> [EXTRACT]
========
UNITED STATES
SECURITIES AND EXCHANGE COMMISSION
Washington, D.C. 20549
FORM 8-K
CURRENT REPORT
PURSUANT TO SECTION 13 OR 15(d)
OF THE SECURITIES EXCHANGE ACT OF 1934
Date of Report (Date of earliest event reported): April 24, 2015
MEDBOX, INC.
(Exact name of registrant as specified in its charter)
Nevada | 000-54928 | 45-3992444 | ||
(State or other jurisdiction
of incorporation) |
(Commission
File Number) |
(I.R.S. Employer
Identification Number) |
600 Wilshire Blvd. Ste. 1500
Los Angeles, CA 90017
(Address of principal executive offices) (zip code)
(800)-762-1452
(Registrants telephone number, including area code)
8439 West Sunset Blvd., Suite 101
West Hollywood, CA 90069
(Former address, if changed since last report)
Check the appropriate box below if the Form 8-K filing is intended to simultaneously satisfy the filing obligation of the registrant under any of the following provisions (see General Instruction A.2. below):
¨ | Written communications pursuant to Rule 425 under the Securities Act (17 CFR 230.425) |
¨ | Soliciting material pursuant to Rule 14a-12 under the Exchange Act (17 CFR 240.14a-12) |
¨ | Pre-commencement communications pursuant to Rule 14d-2(b) under the Exchange Act (17 CFR 240.14d-2(b)) |
¨ | Pre-commencement communications pursuant to Rule 13e-4(c) under the Exchange Act (17 CFR 240.13e-4(c)) |
Item 1.01 Entry into a Material Definitive Agreement.
Third Amendment and Modification of the July 2014 Financing
On July 21, 2014, Medbox, Inc. (the Company) entered into a securities purchase agreement (the Purchase Agreement) with accredited investors (the July 2014 Investors) pursuant to which the Company agreed to sell, and the July 2014 Investors agreed to purchase, convertible debentures (the Debentures) in the aggregate principal amount of $3,000,000, in three tranches, each in the amount of $1,000,000. See the Companys Current Report on Form 8-K filed with the Securities and Exchange Commission (the SEC) on July 25, 2014. The July 2014 Investors subscribed for an additional $1,000,000 on August 25, 2014, an additional $500,000 on September 24, 2014, and an additional $250,000 on November 24, 2014 (collectively, with the July 21 Debenture, the Original Debentures).
========
> [SOURCE EXCERPT]
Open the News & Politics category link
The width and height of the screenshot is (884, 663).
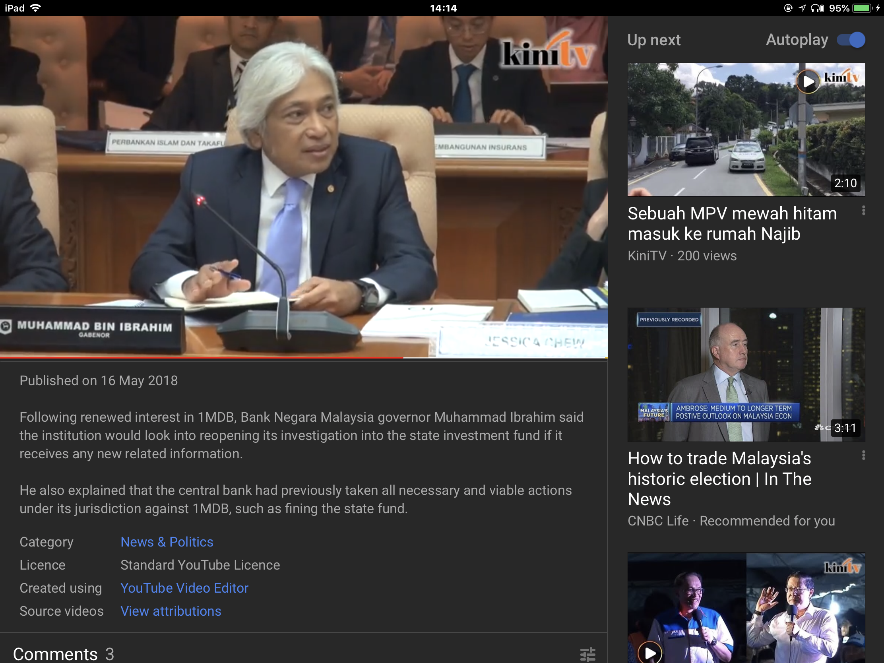pos(167,542)
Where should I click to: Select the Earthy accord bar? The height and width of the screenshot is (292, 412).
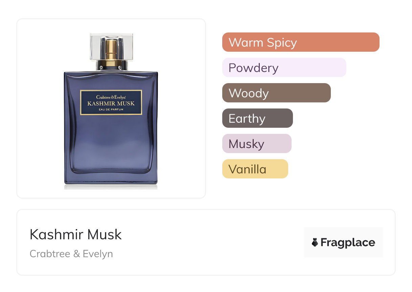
========
> [WHAT IS ASKED]
[1] Write out the Form 8-K between "OF THE SECURITIES" and "in its charter)", inclusive.
[2] Answer these questions from the Form 8-K:
(a) In which state is the registrant incorporated?
(b) In which city was the registrant's former address?
(c) What was the aggregate principal amount of the debentures in the July 21, 2014 purchase agreement?
The material has no role here.

> [TASK RESPONSES]
[1]
OF THE SECURITIES EXCHANGE ACT OF 1934
Date of Report (Date of earliest event reported): April 24, 2015
MEDBOX, INC.
(Exact name of registrant as specified in its charter)

[2]
(a) Nevada
(b) West Hollywood
(c) $3,000,000